-- STORED DATA follows --

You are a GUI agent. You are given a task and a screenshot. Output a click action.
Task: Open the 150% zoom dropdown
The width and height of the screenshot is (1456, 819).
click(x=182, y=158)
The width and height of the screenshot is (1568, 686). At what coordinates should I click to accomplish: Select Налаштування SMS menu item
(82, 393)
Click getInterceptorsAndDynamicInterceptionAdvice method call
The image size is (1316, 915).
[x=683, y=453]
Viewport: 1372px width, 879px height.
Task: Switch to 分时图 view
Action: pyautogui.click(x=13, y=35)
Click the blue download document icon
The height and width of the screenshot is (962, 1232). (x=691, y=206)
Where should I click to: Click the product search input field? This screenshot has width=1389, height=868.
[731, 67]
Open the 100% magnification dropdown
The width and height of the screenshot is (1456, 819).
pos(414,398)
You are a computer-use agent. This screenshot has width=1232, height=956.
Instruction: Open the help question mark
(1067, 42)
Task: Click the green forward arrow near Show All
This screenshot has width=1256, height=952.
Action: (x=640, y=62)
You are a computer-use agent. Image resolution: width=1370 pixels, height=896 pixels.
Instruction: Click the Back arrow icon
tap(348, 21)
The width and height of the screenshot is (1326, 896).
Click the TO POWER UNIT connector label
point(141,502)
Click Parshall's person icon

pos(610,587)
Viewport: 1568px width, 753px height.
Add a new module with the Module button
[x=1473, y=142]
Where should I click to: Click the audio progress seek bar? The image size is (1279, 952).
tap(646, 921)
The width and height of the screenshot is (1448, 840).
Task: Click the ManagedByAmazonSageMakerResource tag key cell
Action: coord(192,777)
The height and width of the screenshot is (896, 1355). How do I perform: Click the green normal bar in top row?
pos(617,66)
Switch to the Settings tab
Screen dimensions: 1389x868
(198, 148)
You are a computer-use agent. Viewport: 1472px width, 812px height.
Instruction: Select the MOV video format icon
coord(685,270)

-- STORED DATA concluded --

Where a line above holds the string "agent", copy that line.

You are a GUI agent. You are given a task and a screenshot. Output a click action.
You are a computer-use agent. This screenshot has width=1232, height=956.
You are a computer-use agent. Image resolution: width=1370 pixels, height=896 pixels.
You are a computer-use agent. Viewport: 1472px width, 812px height.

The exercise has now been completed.